● **Your assignment**: Present each line of the entries below that holds the word "computer".

● **Supplied data**:

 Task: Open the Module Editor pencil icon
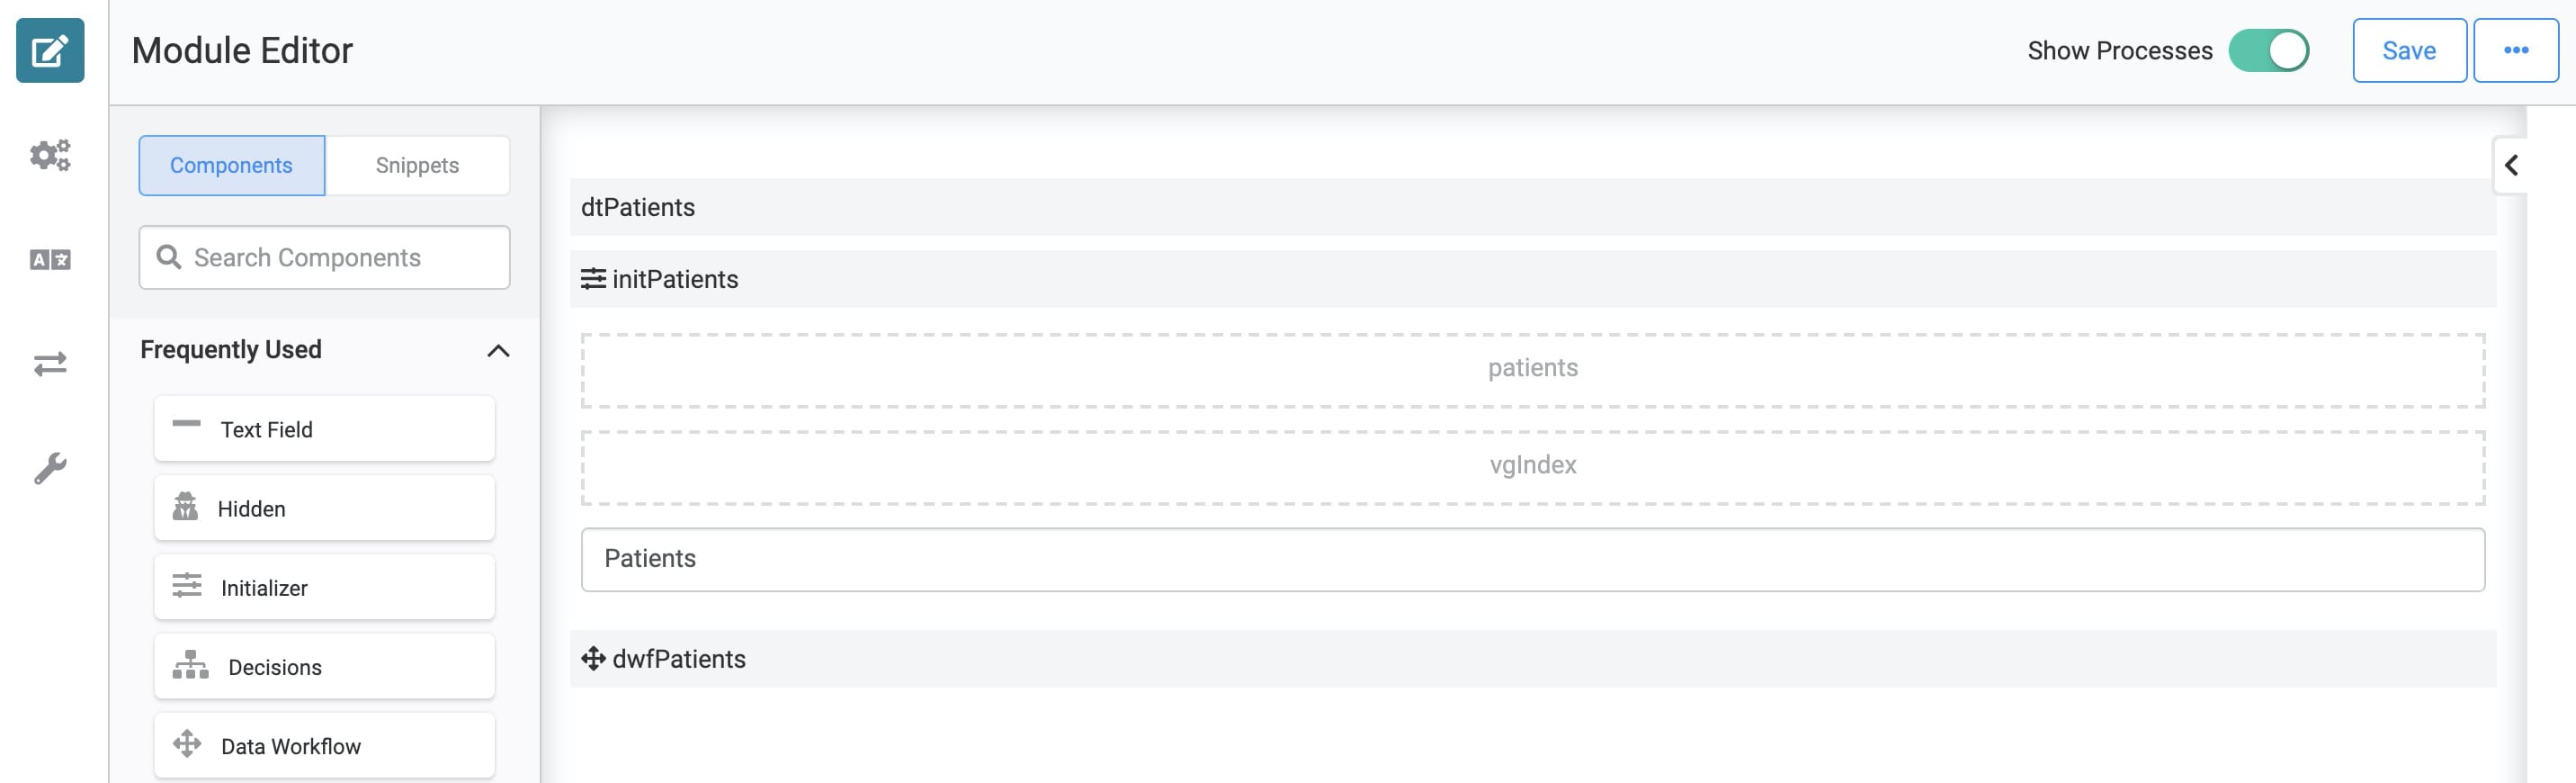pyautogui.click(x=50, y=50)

---

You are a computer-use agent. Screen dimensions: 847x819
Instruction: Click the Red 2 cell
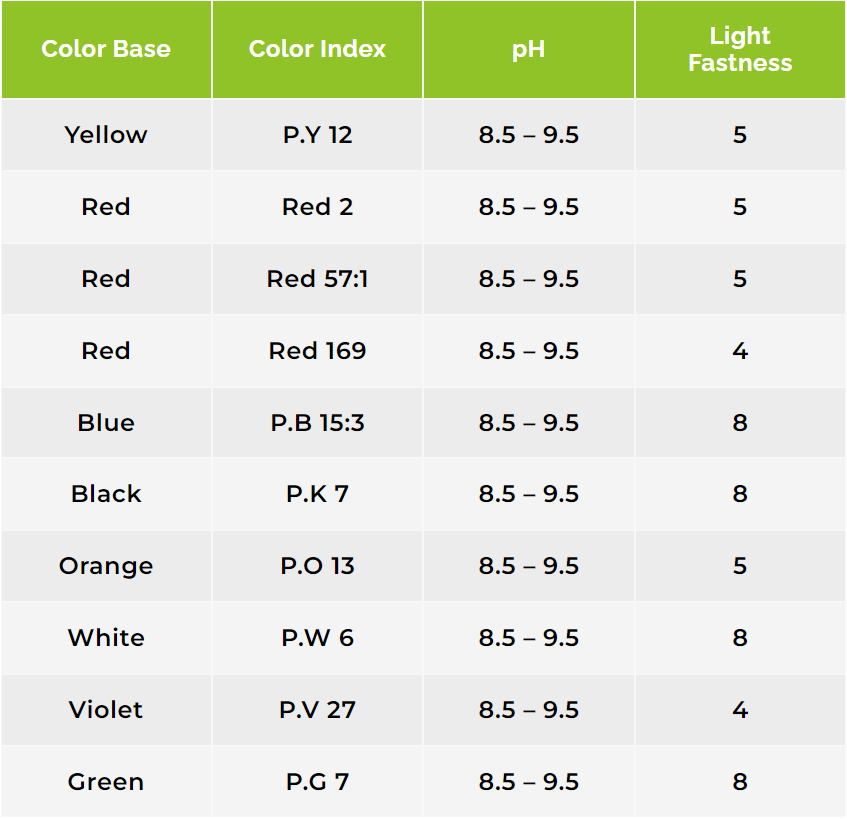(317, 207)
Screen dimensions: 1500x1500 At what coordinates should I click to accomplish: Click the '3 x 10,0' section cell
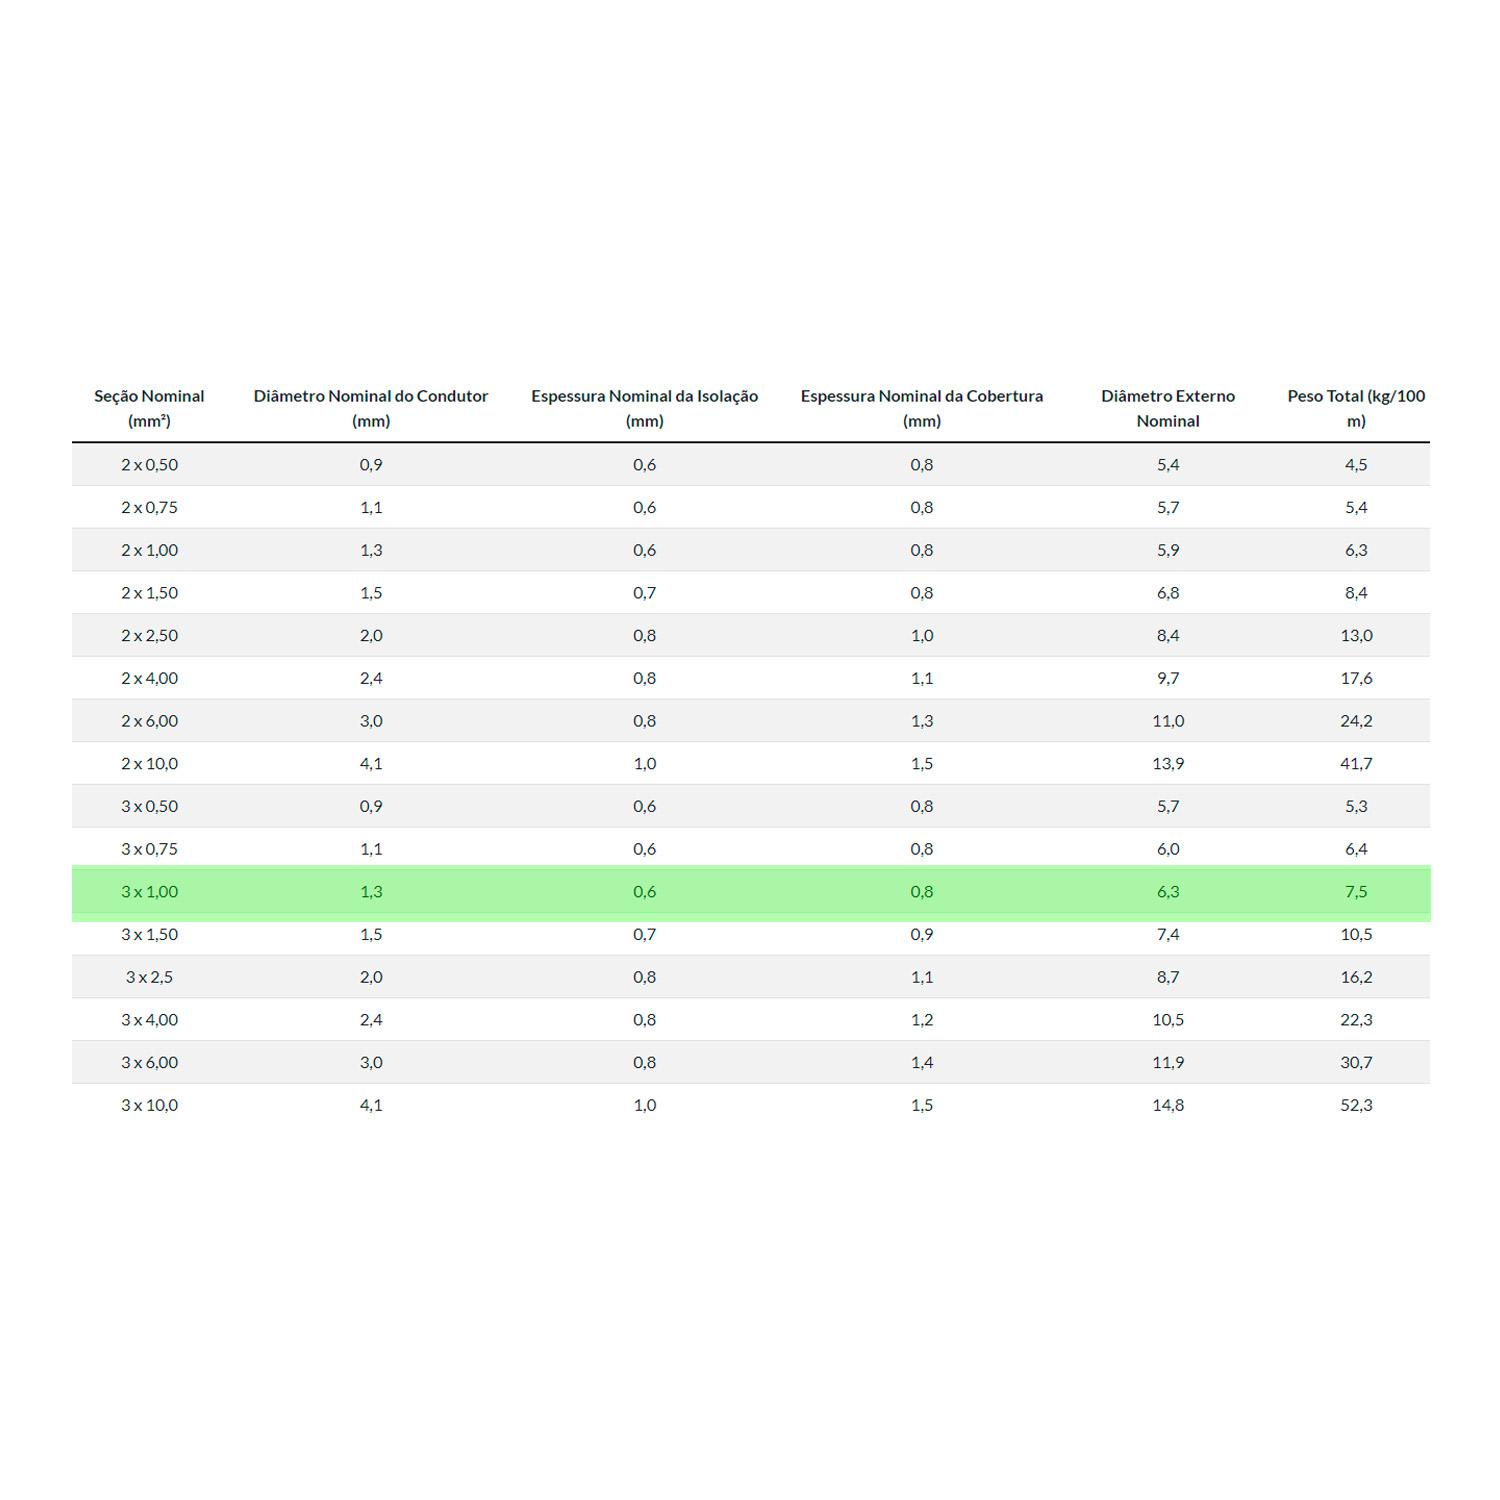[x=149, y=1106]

==

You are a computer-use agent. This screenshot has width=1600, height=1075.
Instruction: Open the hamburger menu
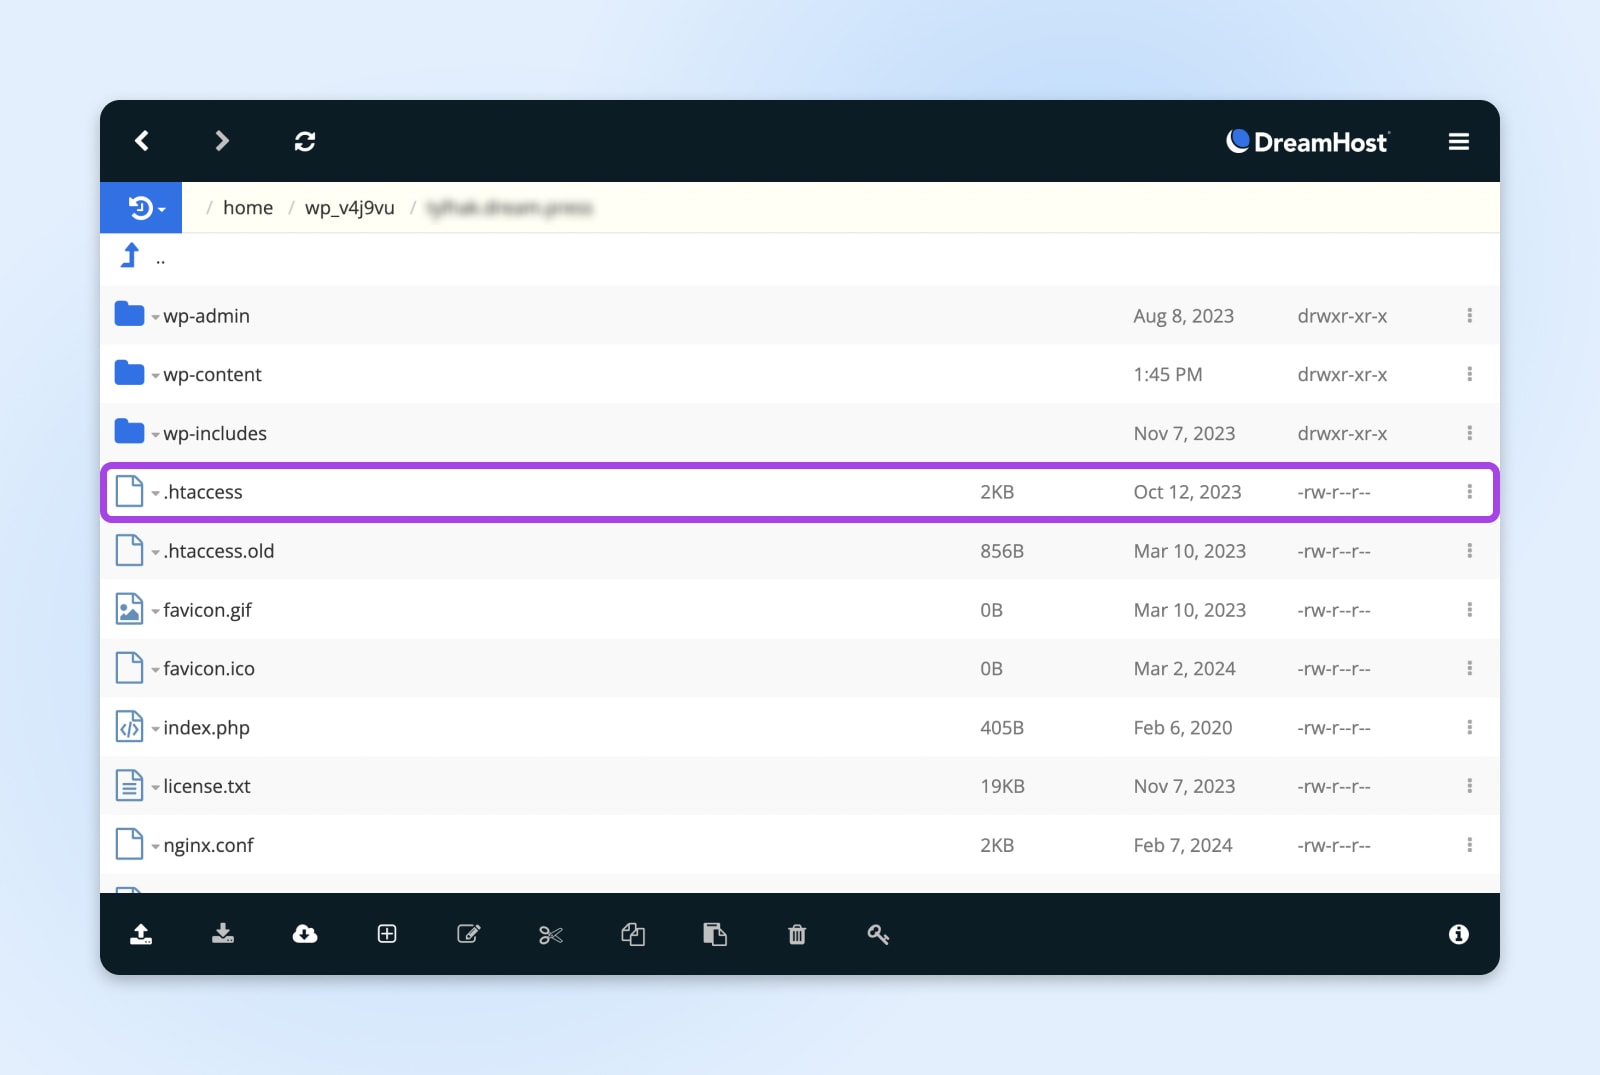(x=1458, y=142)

● **Reply**:
You are a computer-use agent. Screen dimensions: 847x819
You are a computer-use agent. This screenshot has width=1600, height=1075.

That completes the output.